== What this task involves ==
Search the entries below for "Ayuntamiento", and copy each line where it appears.

== Entries supplied ==
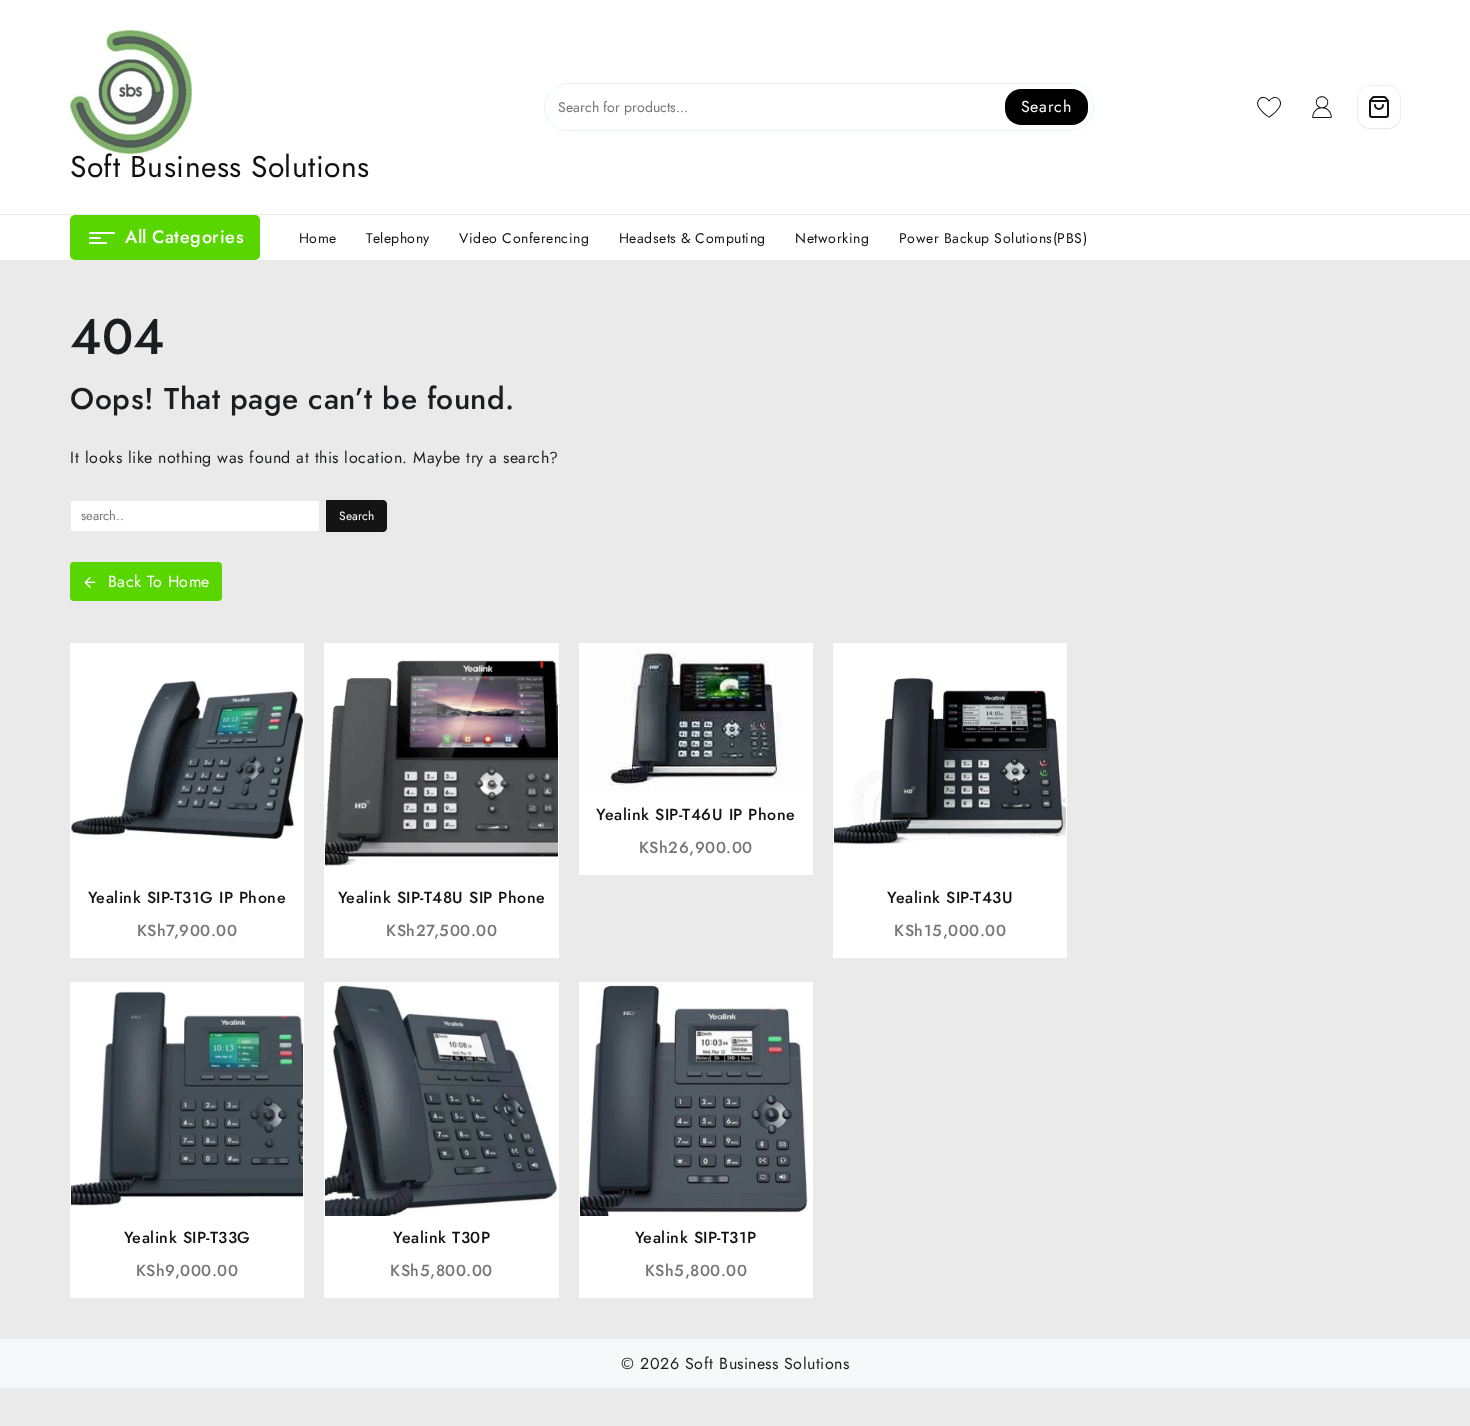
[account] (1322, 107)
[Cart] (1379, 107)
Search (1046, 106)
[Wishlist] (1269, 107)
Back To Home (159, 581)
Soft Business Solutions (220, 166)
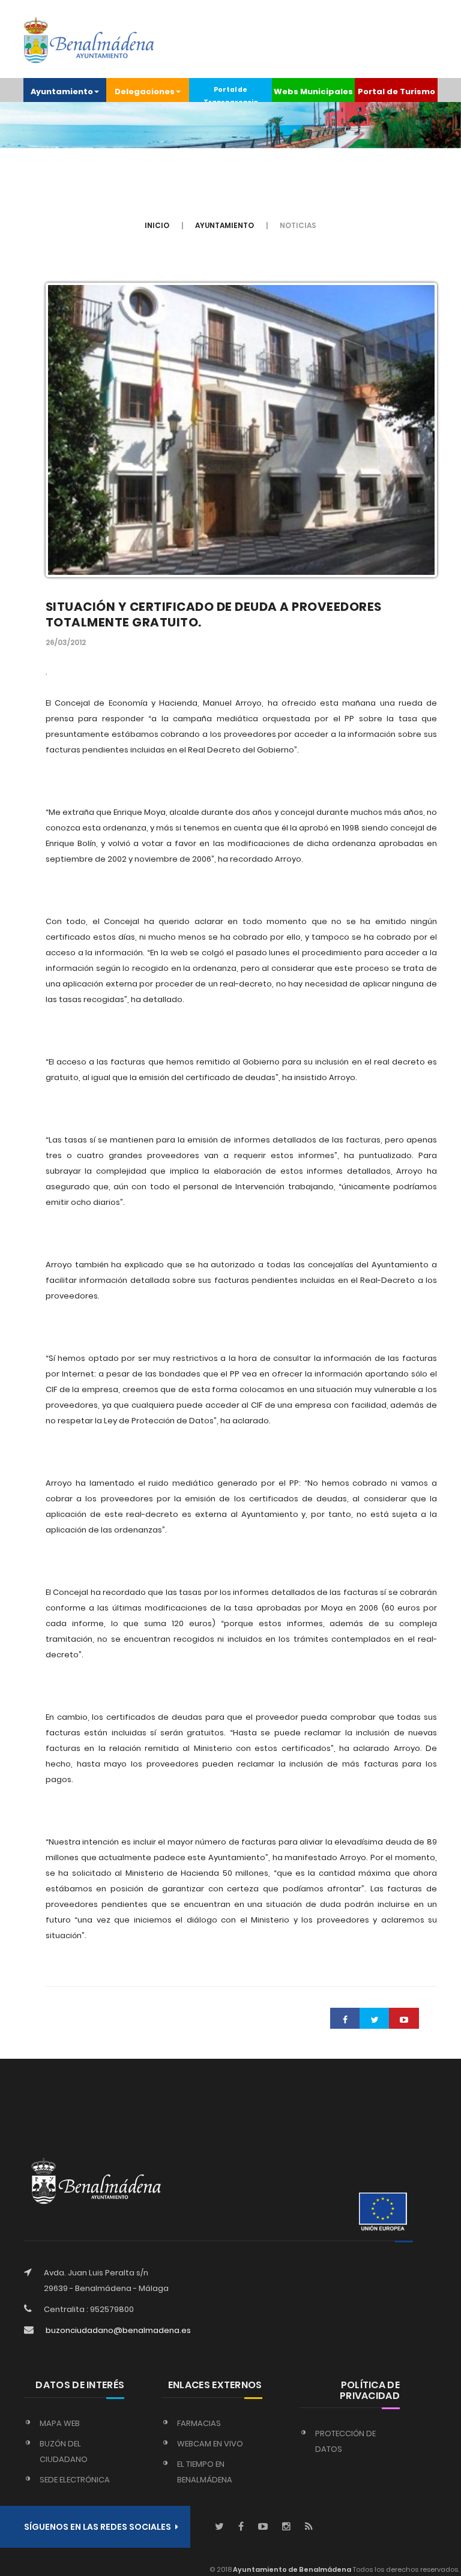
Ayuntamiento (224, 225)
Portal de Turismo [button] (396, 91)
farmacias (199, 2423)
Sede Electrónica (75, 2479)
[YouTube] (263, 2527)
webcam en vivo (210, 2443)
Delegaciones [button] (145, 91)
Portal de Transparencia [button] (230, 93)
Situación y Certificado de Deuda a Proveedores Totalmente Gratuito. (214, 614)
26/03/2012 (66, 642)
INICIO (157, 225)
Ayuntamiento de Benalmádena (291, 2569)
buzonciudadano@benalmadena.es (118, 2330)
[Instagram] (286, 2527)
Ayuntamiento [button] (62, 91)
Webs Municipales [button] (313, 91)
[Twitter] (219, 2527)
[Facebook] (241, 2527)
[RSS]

== Result for this task ==
Ayuntamiento (224, 225)
Ayuntamiento de Benalmádena (291, 2569)
Ayuntamiento [button] (62, 91)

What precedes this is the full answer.